Saved data entries:
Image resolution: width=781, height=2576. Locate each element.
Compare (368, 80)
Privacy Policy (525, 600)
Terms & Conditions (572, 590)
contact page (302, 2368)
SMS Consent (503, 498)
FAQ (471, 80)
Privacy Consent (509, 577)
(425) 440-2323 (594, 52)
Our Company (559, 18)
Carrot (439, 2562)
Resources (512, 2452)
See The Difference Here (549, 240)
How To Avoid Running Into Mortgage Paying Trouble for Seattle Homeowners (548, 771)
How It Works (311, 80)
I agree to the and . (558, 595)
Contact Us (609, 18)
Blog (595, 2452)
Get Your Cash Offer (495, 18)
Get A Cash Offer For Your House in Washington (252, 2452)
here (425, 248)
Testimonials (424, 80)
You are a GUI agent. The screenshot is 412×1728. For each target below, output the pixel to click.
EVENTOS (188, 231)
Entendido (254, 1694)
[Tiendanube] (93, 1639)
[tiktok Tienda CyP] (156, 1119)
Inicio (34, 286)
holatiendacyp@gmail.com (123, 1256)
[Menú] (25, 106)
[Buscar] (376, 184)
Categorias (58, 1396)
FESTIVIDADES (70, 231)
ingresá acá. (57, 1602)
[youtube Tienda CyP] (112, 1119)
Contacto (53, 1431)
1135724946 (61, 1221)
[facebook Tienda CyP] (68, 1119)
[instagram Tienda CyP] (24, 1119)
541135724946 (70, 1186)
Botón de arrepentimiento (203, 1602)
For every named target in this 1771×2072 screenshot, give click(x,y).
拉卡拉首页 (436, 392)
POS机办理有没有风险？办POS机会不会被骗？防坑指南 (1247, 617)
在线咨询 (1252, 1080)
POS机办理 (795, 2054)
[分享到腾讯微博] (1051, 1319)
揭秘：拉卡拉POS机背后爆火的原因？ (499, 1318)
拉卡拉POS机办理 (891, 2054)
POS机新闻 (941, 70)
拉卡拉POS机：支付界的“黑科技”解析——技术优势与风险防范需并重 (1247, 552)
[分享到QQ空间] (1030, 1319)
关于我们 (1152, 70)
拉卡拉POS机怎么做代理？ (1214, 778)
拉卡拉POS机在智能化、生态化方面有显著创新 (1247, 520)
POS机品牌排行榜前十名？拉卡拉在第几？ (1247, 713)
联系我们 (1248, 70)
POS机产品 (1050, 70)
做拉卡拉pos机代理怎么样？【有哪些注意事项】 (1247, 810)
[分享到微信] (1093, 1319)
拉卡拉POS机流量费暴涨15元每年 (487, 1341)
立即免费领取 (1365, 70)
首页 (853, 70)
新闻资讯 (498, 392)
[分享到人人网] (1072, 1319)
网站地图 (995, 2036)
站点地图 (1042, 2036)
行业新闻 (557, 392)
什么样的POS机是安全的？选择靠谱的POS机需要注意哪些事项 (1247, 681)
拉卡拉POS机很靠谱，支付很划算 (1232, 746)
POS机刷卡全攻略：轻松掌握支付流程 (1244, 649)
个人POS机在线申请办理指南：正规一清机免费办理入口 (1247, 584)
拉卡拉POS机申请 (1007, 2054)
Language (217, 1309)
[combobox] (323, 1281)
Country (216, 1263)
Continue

Brief: Quote the records above from their first line through the line containing "POS机产品 (1050, 70)", both ends included.

Answer to this exercise:
Image resolution: width=781, height=2576. Locate each element.
Compare (368, 80)
Privacy Policy (525, 600)
Terms & Conditions (572, 590)
contact page (302, 2368)
SMS Consent (503, 498)
FAQ (471, 80)
Privacy Consent (509, 577)
(425) 440-2323 (594, 52)
Our Company (559, 18)
Carrot (439, 2562)
Resources (512, 2452)
See The Difference Here (549, 240)
How To Avoid Running Into Mortgage Paying Trouble for Seattle Homeowners (548, 771)
How It Works (311, 80)
I agree to the and . (558, 595)
Contact Us (609, 18)
Blog (595, 2452)
Get Your Cash Offer (495, 18)
Get A Cash Offer For Your House in Washington (252, 2452)
here (425, 248)
Testimonials (424, 80)
You are a GUI agent. The screenshot is 412×1728. For each target below, output the pixel to click.
EVENTOS (188, 231)
Entendido (254, 1694)
[Tiendanube] (93, 1639)
[tiktok Tienda CyP] (156, 1119)
Inicio (34, 286)
holatiendacyp@gmail.com (123, 1256)
[Menú] (25, 106)
[Buscar] (376, 184)
Categorias (58, 1396)
FESTIVIDADES (70, 231)
ingresá acá. (57, 1602)
[youtube Tienda CyP] (112, 1119)
Contacto (53, 1431)
1135724946 (61, 1221)
[facebook Tienda CyP] (68, 1119)
[instagram Tienda CyP] (24, 1119)
541135724946 (70, 1186)
Botón de arrepentimiento (203, 1602)
For every named target in this 1771×2072 screenshot, give click(x,y).
拉卡拉首页 (436, 392)
POS机办理有没有风险？办POS机会不会被骗？防坑指南 (1247, 617)
在线咨询 (1252, 1080)
POS机办理 (795, 2054)
[分享到腾讯微博] (1051, 1319)
揭秘：拉卡拉POS机背后爆火的原因？ (499, 1318)
拉卡拉POS机办理 (891, 2054)
POS机新闻 (941, 70)
拉卡拉POS机：支付界的“黑科技”解析——技术优势与风险防范需并重 (1247, 552)
[分享到QQ空间] (1030, 1319)
关于我们 (1152, 70)
拉卡拉POS机怎么做代理？ (1214, 778)
拉卡拉POS机在智能化、生态化方面有显著创新 (1247, 520)
POS机品牌排行榜前十名？拉卡拉在第几？ (1247, 713)
联系我们 (1248, 70)
POS机产品 (1050, 70)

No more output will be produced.